#### DOKUMEN SUMBER ####

Pemuda Menjunjung Revolusi dan Nasionalisme

Judul Buku: The Age of Revolution

Penulis: Eric Hobsbawm

Penerbit: Abacus

Tebal Buku: 413 halaman

Tahun Terbit:  2002

Revolusi, kata yang sering dikumandangkan diabad keduapuluh ini juga sering digunakan sampai sekarang. Banyak peristiwa di pelbagai belahan dunia acapkali diidentikkan dengan frasa ini. Sejak awal tercetusnya revolusi di dua negara, kata ini menjadi tonggak perubahan, di Inggris disebut Revolusi Industri dan di Perancis ialah Revolusi Perancis. Revolusi Industri lebih menekankan kepada perubahan mekanisme produksi dalam pabrik, dimana yang awalnya menggunakan tenaga kerja manusia, diotomatisasi dengan menggunakan mesin, sehingga berdampak pada meningkatnya angka pengangguran. Disisi lain, Revolusi Perancis lebih kepada perubahan sistem pemerintahan yang monarki absolut menjadi republik demokratis. DI Perancis, revolusinya berdarah-darah dan dimulai dengan penyerangan penjara Bastille dan ditutup dengan pemenggalan Louis ke XVI dengan Guillotine. Tren yang sering disandingkan dengan revolusi ialah yang terjadi di Perancis dan ditiru oleh Uni Soviet (Lenin) dan Cina (Mao).

Perubahan mengenai sistem pemerintahan yang sering digarisbawahi oleh para pemikir, Hobsbawm melihat hal lain: berubahnya makna nasionalisme sejak tahun 1789. Pasca terjadinya revolusi, muncul lah kelompok-kelompok nasionalis yang radikal. Gerakan ini disimbolkan dengan munculnya kelompok Pemuda yang digaungi oleh Giuseppe Mazzini pada tahun 1830. Beberapa kelompok tersebut ialah: Young Italy, Young France, Young Germany, Young Poland, dll yang hampir sama seperti yang terjadi di Indonesia beberapa dekade kemudian. Bisa dilihat bahwa teknik gerakan yang ada di Asia Tenggara, khususnya Indonesia, terinspirasi dari gerakan nasionalis muda di Eropa. Bentuk gerakan terorganisir semacam ini pada tahun 1840 diadaptasi oleh Irlandia dan memunculkan Young Ireland, sebuah organisasi yang menjadi tunas dari Ireland Republican Army (IRA). Keberadaan organisasi nasionalis muda ini menandakan pecahnya gerakan revolusioner Eropa menjadi skala nasional di tiap negara untuk memperkokoh pondasi negara tersebut, meskipun permintaan ini berbeda-beda tapi program politik yang mereka gunakan kurang lebih masih sama dengan sebelum-sebelumnya.

####

**SOAL**
Tuliskan lanjutan ulasan buku The Age of Revolution di atas, dimulai setelah kalimat terakhirnya.

#### DATA YANG DIBERIKAN ####

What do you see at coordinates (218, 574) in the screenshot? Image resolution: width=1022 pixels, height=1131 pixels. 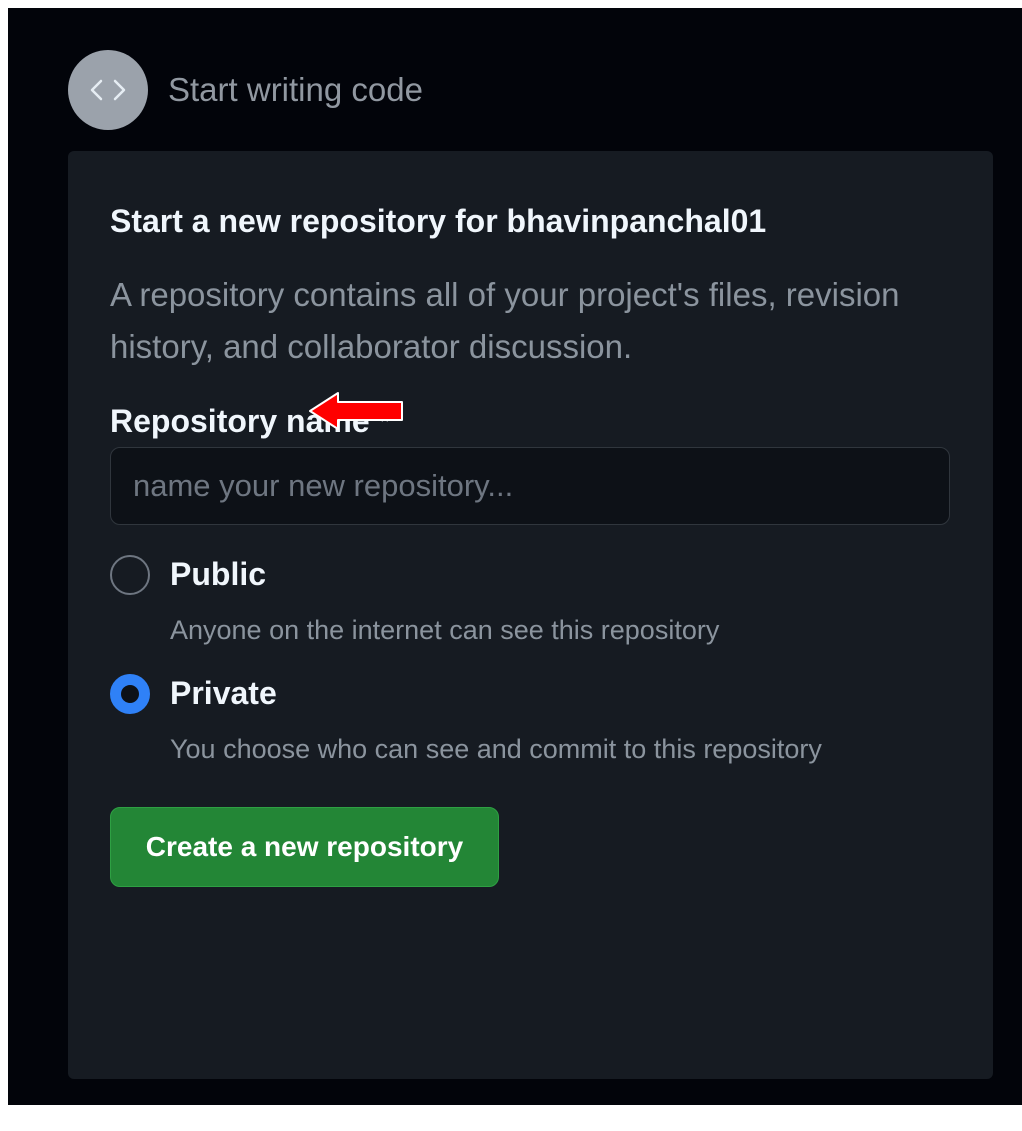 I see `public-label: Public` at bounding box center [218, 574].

####

**JAWABAN**
Keberadaan organisasi diatas adalah untuk mengusung kebebasan tapi menyalurkannya kepada rasa cinta terhadap tanah airnya masing-masing. Memperkuat keberadaan negara-bangsa. Tapi segala macam metode yang digunakan oleh mereka tetap berkiblat pada Paris sebagai pencetusnya dengan Paris Commune nya. Akan tetapi, banyak yang menganggap bahwa revolusi industri dan Revolusi Perancis merupakan revolusi kelompok borjuasi, maka dari itu, gerakan nasionalis ini banyak diisi oleh kelompok kelas menengah seperti bangsawan kecil atau tuan tanah, bahkan kaum saudagar. Maka dari itu pada abad delapanbelas dianggap sebagai zaman transformasi kelompok borjuasi. Munculnya nasionalisme di Eropa pun berasal dari tingkat masyarakat tengah ini, mereka lah yang berusaha menyekolahkan anaknya dan memunculkan kelompok mahasiswa yang nantinya akan membantu dan mendorong pergolakan kelas di Eropa.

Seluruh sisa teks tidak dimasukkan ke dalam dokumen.